Consequently, I have changed my approach in the last 3-4 years. I focus more on my silver repair business, Berman Fine Silverwork , for revenue. I do not compromise on quality. I do not work cheap. I prefer to keep my business small and manageable so that I can work on my artwork in between.
My artwork has to squeeze in between all my other responsibilities and jobs. That is nothing new but I make and create exactly, I mean exactly, what I want to make. No consideration at all to what will sell. Too much 'stuff" out there in the marketplace is focused on low cost. But it is extremely difficult to compete on price alone when so much is manufactured or even "made by hand" by third world labor. Certainly, for me, it is quite unfulfilling to just produce work that is cheap or not aligned with my values.
I do recommend to follow your heart because you never know what may come your way. For example, I recently felt compelled to prioritize efforts related to my political concerns as a result of the 45 administration. Much to my surprise, this different focus opened new networks and contacts and a couple of publicity coups with great visibility arose. These were great opportunities. Not many artists or makers get to have their work featured on CNN. I am very excited, but it was entirely unexpected. I didn’t know anything would come of it. But as is my habit, I actually had photos of my work in progress and was able to show this work even though it wasn’t complete. Guess the old Boy Scout motto, "Be Prepared." is working.
My secrets for success are not so secret:
- A website dedicated to your artwork is a must.
- A social networking presence is also expected. Yes, at least four or five or more major social networking sites. Mix it up. Experiment. Think of it as brain exercise.
- Interacting within the social network to some extent is necessary -- but constant self-promotion with a "look at this work" is not cool. It has to be more like a "sharing" rather than a request. This may seem like a small difference but that is actually huge in the reception.
- Focus on making work that is at least "good" to "great" first.
- Look for opportunities without any expected outcome.
- Create visibility by providing resources or opportunities for others. You could create some visibility with your new work, by offering “tutorials” on how to photograph work with a cell phone and achieve good results. That is just a suggestion. I'll bet you can think of tons of ideas. Of course, there is no substitute for professional photography, but that has to be when the work is done and ready for the big world.
REPLY from Hap Sakwa:
Hey, Harriete Berman............ thank you so much for a speedy reply and a great and thorough letter........... although, I must add that it was profoundly sad and disappointing. It's like starting over......... scratch history.

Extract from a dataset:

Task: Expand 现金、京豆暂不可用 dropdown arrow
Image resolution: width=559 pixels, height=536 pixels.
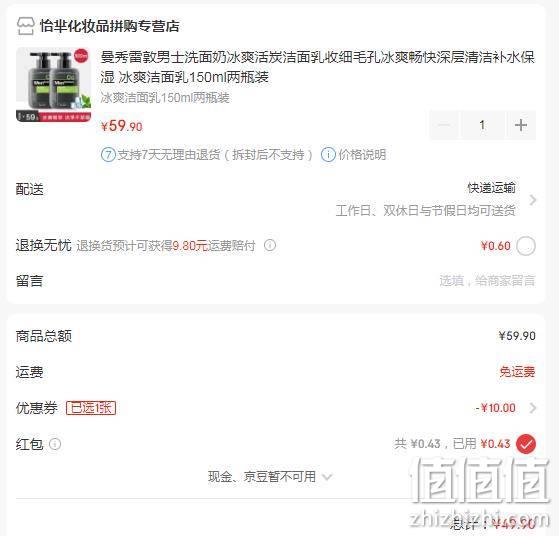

There was one piece of advice you offered that really rang my bell........... Do not make work to sell. Make work that is good to great first. The other 'stuff', I'm working on, but it's tedious and uninteresting. I do understand the requirements of the digital age, so I will do what needs to be done. I intended to struggle forward, making what I want and reaching out, trying to find an audience. I'm even doing the spring Open Studio here in Sonoma County. Even if the work doesn't sell.......... I want someone to see it.
I won't keep you but wanted to say thanks for your thoughts and advice.
Obviously not encouraging, but valuable wisdom.